WHAT THIS EXERCISE ASKS:
1. Could you reproduce the comment on recapitulating evolution from "I’m really curious" to "such a program."?
2. How would you put this sentence from the comment on recapitulating evolution into Spanish: "I don’t believe it is a property of individual neurons that causes the brain to be divided into two hemispheres."
3. Can you pick up the comment on recapitulating evolution after its last sentence and carry it further?

TEXT PROVIDED:
++++++++++++++++++++
I’m really curious as to where you’re getting the $500B number from. I felt like I didn’t understand this argument very well at all, and I’m wondering what sorts of results you’re imagining as a result of such a program.
It’s worth noting that 1E30-1E40 is only the cost of simulating the neurons, and an estimate for the computational cost of simulating the fitness function is not given, although it is stated that the fitness function “is typically the most computationally expensive component”. So the evaluation of the fitness function (which presumably has to be complicated enough to accurately assess intelligence), isn’t even included in that estimate.
It’s also not clear to me at least that simulating neurons is capable of recapitulating the evolution of general intelligence. I don’t believe it is a property of individual neurons that causes the brain to be divided into two hemispheres. I don’t know anything about brains, but I’ve never heard of left neurons or right neurons. So is it the neurons that are supposed to be mutating or some unstated variable that describes the organization of the various neurons. If the latter, then what is the computational cost associated with that super structure?
I feel like “recapitulating evolution” is a poor term for this. It’s not clear that there’s a lot of overlap between this sort of massive genetic search and actual evolution. It’s not clear that computational cost is the limiting factor. Can we design a series of fitness functions capable of guiding a randomly evolving algorithm to some sort of general intelligence? For humans, it seems that the mixture of cooperation and competition with other equally intelligent humans resulted in some sort of intelligence arms race, but the evolutionary fitness function that led to humans, or to the human ancestors isn’t really known. How do you select for an intelligent/human like niche in your fitness function? What series of problems can you create that will allow general intelligence to triumph over specialized algorithms?
++++++++++++++++++++
Data entries:
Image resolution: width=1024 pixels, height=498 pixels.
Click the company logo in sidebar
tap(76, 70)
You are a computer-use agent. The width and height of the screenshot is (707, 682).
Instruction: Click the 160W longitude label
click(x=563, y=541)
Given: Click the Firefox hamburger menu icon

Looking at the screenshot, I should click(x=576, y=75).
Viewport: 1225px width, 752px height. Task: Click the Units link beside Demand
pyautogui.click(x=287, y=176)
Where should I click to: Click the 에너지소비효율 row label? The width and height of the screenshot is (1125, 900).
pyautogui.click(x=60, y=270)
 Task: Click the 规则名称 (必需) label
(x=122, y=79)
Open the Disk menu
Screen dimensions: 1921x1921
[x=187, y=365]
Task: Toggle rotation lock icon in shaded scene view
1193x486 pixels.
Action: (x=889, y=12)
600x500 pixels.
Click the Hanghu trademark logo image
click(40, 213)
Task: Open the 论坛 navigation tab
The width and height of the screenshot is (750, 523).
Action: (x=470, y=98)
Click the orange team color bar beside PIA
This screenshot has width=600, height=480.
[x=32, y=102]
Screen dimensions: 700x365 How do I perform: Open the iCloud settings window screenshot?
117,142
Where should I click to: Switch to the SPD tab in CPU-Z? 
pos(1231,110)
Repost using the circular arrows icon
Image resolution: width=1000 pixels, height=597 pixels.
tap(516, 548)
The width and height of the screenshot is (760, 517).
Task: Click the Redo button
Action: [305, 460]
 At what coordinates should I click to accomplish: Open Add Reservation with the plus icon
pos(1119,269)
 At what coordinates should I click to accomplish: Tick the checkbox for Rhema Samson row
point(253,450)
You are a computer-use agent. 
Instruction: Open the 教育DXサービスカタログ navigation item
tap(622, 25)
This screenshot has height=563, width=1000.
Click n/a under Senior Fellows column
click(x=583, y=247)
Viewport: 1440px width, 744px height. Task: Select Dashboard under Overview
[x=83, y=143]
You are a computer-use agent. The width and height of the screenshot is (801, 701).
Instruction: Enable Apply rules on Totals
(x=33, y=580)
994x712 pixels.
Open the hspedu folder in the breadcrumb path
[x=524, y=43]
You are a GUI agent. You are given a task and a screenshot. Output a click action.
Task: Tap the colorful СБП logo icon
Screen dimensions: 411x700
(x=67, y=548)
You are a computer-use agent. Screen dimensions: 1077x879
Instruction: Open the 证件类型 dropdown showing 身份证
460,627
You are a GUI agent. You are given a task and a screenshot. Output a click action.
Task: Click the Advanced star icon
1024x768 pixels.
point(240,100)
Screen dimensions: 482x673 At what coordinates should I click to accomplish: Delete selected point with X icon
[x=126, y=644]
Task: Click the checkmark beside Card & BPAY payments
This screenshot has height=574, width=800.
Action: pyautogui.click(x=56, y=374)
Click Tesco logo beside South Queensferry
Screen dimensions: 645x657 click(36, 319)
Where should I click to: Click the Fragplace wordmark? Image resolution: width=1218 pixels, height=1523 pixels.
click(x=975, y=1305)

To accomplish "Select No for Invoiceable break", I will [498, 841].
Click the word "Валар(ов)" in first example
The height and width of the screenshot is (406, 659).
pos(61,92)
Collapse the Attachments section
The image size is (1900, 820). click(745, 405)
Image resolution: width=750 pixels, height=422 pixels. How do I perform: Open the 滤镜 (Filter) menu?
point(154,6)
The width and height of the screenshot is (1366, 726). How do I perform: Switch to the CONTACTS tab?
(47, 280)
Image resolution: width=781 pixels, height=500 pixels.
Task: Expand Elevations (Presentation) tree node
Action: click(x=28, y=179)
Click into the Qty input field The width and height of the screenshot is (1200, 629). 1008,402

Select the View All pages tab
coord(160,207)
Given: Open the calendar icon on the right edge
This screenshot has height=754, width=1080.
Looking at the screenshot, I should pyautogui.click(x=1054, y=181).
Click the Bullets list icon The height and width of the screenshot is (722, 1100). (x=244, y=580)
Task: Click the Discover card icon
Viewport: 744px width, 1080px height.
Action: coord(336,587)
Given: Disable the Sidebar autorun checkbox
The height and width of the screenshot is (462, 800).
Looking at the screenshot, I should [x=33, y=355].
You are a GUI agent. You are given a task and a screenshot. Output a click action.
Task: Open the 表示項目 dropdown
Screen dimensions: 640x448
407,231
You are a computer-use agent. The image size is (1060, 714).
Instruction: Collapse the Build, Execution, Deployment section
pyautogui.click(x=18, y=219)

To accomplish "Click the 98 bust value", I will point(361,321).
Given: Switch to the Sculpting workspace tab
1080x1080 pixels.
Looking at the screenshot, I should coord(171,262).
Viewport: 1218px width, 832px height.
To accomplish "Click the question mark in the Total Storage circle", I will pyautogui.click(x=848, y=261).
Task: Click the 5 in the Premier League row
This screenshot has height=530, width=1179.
++++++++++++++++++++
ACTIVITY ANSWERS:
1.
I’m really curious as to where you’re getting the $500B number from. I felt like I didn’t understand this argument very well at all, and I’m wondering what sorts of results you’re imagining as a result of such a program.

2. No creo que sea una propiedad de las neuronas individuales lo que hace que el cerebro esté dividido en dos hemisferios.

3.
Will the simulated creatures be given time to learn before their fitness is evaluated? Will learning produce changes in neural structure? Is the genotype/phenotype distinction being preserved? I feel like it’s almost misleading to include numerical estimates for the computational cost of what is arguably the easiest part of this problem without addressing the far more difficult theoretical problem of devising a fitness landscape that has a reasonable chance to produce intelligence. I’m even more blown away by the idea that it would be possible to estimate a cash value to any degree of precision for such a program. I have literally no idea what the probability distribution of possible outcomes for such a program would be. I don’t even have a good estimate of the cost or the theory behind the inputs.
This seems like an information hazard, since it has the form: This estimate for process X which may destroy the value of the future seems too low, also, not many people are currently studying X, which is surprising.
If X is some genetically engineered variety of smallpox, it seems clear that mentioning those facts is hazardous.
If the World didn’t know about brain emulation, calling it an under-scrutinized area would be dangerous, relative to, say, just mention to a few safety savvy, x-risk savvy neuroscientist friends who would go on to design safety protocols for it, as well as, if possible, slow down progress in the field.
Same should be done in this case.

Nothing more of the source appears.